Markets not peachy on impeachment

Markets aren’t feeling too peachy about impeachment. Calls for President Trump to be impeached are growing louder and that has created a long overdue sense of fear in markets. The so-called fear gauge, the VIX index spiked 10%, the Dow Jones tanked triple digits when it opened and haven demand for US treasuries spiked. Particularly with political risk in Europe seemingly in the rear-view mirror, financial markets are starting to react to the volatile situation in Washington.
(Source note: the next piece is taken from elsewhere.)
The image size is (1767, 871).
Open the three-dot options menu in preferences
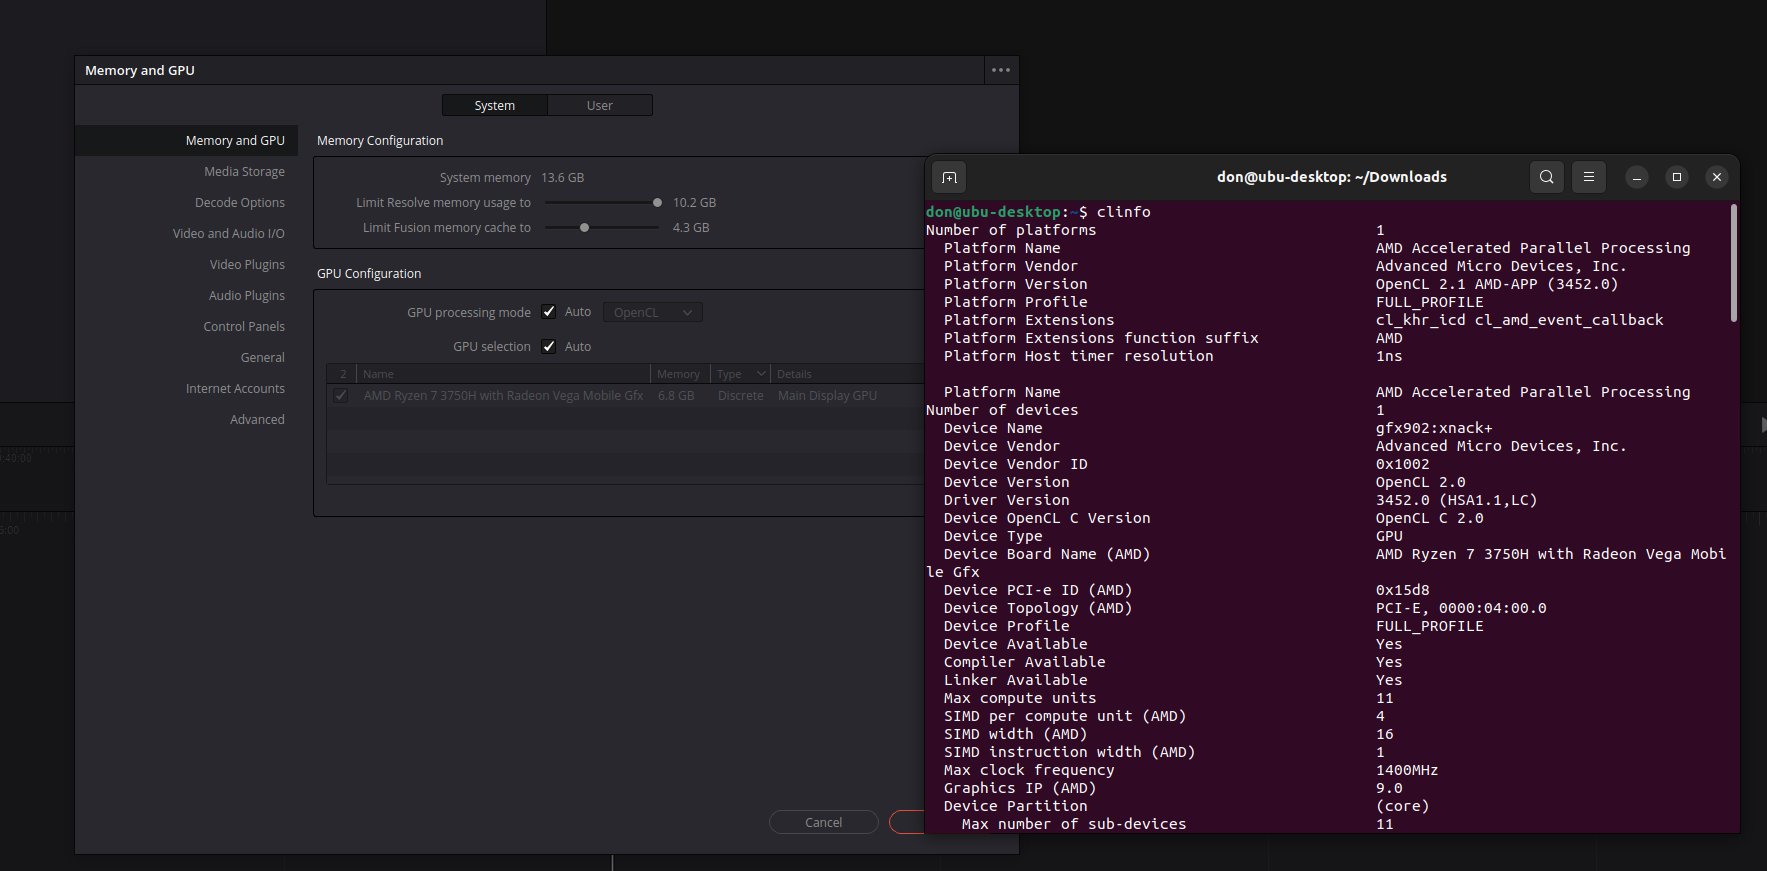point(1001,70)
The concern centres around a memo from recently-fired FBI Director James Comey. According to the memo, President Donald Trump told Comey “I hope you can let this go” with regard to the investigation of former National Security Adviser Michael Flynn. If the memo is anything more than ‘fake news’ then it could be interpreted as an obstruction of justice, which is an impeachable offense.


The President of the United States can’t be impeached because of a memo but if his focus is on clearing his name, it isn’t on his agenda of tax cuts, infrastructure spending and deregulation. Trump getting any market-friendly legislation passed anytime soon seems pretty remote.


The FTSE, Lloyds and Lib Dems

As far as global markets go, the FTSE 100 was a relative haven from the latest Trump storm, thanks in part to optimism about the upcoming general election. The launch of the Liberal Democrats party manifesto which includes a pledge for a new Brexit referendum was largely ignored by markets. Britain’s two party system means Lib Dem polices will likely never make it to light of day. That said, markets will be watching the polls for whether Remain voters show signs of switching party loyalty.


Lloyds banking Group getting free of government ownership for first time since the financial crisis saw its shares rise to the top of the UK benchmark. Lloyds being fully private again distances the trauma of the bailout and removes a big seller that was capping possible share price gains. It makes Lloyds a much more attractive proposition all around.


The dollar’s demise

Compressed stock market volatility has seen investors react to US policy uncertainty via currency markets. The US dollar is now at its lowest level since the surprise election victory of Donald Trump last November. The dollar-yen currency pair (USDJPY), which typically has a good correlation with the US stock market, tanked 1.5% on Wednesday. That’s a big move by forex market standards.


The dollar upset has been compounded by optimism on the other side of the pond. The British pound strengthened after data showed UK unemployment at 4.6%, its lowest in 42 years. The euro was in demand again, stretching its recent run of gains since the French election after data showed consumer price inflation remained steady at 1.9% y/y in April.